# how to use a rotary table



## knapper (Jun 5, 2012)

I was cruising through some of the adds and junk mail that I get every day and
came across and add for a rotary table... It is a 6 inch, both vertical and horizontal
for the price of $178.00..There are no attachments for it yet.
Now I have thought for a long time that I should have one of those. So sent for it
and it arrived a few days ago and now I am trying to figure out how to use the 
darn thing.. 
I have a job in mind but don't know where to start.. I have some 1/4 inch 6061
aluminum plate that is cut 10 & 1/4 inch square and I need to make it into a 10
inch round with a 1 inch hole in the center..Picture a 10 inch table saw blade..
My machine is a SMITHY IMAX, Granite Series, 13 X 40, 3 in 1..
I know that I will need those index plates, but I don't want to jump out there and
 spend a lot of $$$ on add ons right away.. Kind of like buy what I need first?? So
it don't just set in the tool bin and look pretty.. My financier (wife) gets a little
upset if I do that..She is also, the cook and it isn't safe to irritate the cook any
to often..

Some ideas and  guidance would be helpful

Knapper


----------



## PurpLev (Jun 5, 2012)

knapper said:


> I have some 1/4 inch 6061
> aluminum plate that is cut 10 & 1/4 inch square and I need to make it into a 10
> inch round with a 1 inch hole in the center...
> My machine is a SMITHY IMAX, Granite Series, 13 X 40, 3 in 1...
> I know that I will need those index plates...



obviously the better way to go about it is to turn this, but if your Smithy doesn't have 10" capacity that won't do you any good 

the other thing is that you got a 6" rotaty table, so even that is rather small for the desired 10" disc you want to make. Theoretically you should mount your 6061 plate to a substrate (plywood, or other expandable material as you'll be cutting into it). secure this to your rotaty table via a center hole, and clamps on the outer rim for rigidity, set the rotary table on your mill table so that the center of the RT is 10" +half cutter width away from the cutter (so that rotating the table with the cutter engaged will result in a 10" disc part) and then using the rotary table to rotate your plate while the cutter is engaged in it to 'turn' the disc - you can then mount the disk + substrate directly on your mill table, index your center hold and bore that 1" center hole with a drill/end mill.

the above is theoretical since your RT is only 6" so Im not sure how you would reach your RT wheel, IF you are able to mount all of this without it interfering with the RT body itself (you'd need to elevate the plate+substrate a couple of inches above table). all doable, I'm just not sure how rigid it will all be.


----------



## swatson144 (Jun 5, 2012)

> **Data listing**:
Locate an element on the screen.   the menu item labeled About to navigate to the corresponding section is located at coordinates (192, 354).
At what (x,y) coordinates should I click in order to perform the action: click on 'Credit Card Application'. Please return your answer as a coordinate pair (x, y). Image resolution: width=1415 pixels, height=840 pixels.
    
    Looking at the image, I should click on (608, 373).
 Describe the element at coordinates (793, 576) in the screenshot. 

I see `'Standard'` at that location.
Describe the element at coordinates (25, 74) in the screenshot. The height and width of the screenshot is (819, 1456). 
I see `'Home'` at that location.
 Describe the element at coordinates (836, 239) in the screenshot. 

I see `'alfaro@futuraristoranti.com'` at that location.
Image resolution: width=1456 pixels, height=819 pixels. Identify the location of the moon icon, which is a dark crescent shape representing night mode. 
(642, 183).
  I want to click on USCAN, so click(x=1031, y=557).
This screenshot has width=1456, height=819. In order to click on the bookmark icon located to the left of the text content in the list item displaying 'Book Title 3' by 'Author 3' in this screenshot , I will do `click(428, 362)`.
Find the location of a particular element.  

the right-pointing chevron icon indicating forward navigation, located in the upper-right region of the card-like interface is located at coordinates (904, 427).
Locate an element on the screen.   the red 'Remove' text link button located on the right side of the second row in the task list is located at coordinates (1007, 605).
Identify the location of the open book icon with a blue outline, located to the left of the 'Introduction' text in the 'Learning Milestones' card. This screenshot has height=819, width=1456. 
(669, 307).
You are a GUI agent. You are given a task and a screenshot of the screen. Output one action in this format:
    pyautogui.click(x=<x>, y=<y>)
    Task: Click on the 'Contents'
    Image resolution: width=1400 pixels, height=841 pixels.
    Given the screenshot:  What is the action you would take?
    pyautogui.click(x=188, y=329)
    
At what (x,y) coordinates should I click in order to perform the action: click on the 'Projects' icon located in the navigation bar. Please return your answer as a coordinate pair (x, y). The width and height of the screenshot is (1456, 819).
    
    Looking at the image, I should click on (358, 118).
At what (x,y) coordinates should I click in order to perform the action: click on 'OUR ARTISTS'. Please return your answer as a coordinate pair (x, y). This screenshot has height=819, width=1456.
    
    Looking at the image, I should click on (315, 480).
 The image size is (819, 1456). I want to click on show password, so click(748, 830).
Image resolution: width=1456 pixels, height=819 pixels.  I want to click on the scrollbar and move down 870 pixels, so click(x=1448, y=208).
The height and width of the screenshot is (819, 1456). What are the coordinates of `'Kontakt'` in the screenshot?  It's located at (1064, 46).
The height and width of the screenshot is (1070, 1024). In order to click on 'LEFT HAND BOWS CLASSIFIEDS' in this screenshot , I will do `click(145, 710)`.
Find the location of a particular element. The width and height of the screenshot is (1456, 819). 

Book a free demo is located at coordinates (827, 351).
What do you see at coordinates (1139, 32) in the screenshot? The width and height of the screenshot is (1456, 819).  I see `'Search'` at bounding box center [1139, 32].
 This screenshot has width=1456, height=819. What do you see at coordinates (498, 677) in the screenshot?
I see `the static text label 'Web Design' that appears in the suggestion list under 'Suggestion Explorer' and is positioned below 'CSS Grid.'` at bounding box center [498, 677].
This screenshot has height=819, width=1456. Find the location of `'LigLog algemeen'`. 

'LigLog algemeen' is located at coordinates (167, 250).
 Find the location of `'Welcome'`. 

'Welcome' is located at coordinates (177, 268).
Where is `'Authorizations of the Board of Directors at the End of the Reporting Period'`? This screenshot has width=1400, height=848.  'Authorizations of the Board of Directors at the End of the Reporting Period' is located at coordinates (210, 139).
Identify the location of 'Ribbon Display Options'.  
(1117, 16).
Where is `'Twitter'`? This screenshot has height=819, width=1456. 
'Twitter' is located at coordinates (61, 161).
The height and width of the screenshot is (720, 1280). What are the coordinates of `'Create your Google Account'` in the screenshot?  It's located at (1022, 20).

> **PROBLEMS TO WORK ON**:
1. Reproduce the part of the rotary table thread that opens with the words containing "## PurpLev (Jun" and closes with "40, 3 in 1...".
2. Can you sum up the rotary table thread in two sentences?
3. In the rotary table thread, what price was the advertised table?

> **ANSWERS TO EACH TASK**:
1.
## PurpLev (Jun 5, 2012)

knapper said:


> I have some 1/4 inch 6061
> aluminum plate that is cut 10 & 1/4 inch square and I need to make it into a 10
> inch round with a 1 inch hole in the center...
> My machine is a SMITHY IMAX, Granite Series, 13 X 40, 3 in 1...

2. A forum member bought a 6-inch vertical and horizontal rotary table for $178.00 and asks how to use it to make a 10 1/4 inch square of 1/4 inch 6061 aluminum plate into a 10 inch round with a 1 inch center hole on a Smithy machine. A reply says turning the part is the better way if the Smithy has 10-inch capacity, and otherwise describes mounting the plate on a substrate on the rotary table, rotating it against the cutter and then boring the center hole, though it is unsure how rigid this would be on a 6-inch table.

3. $178.00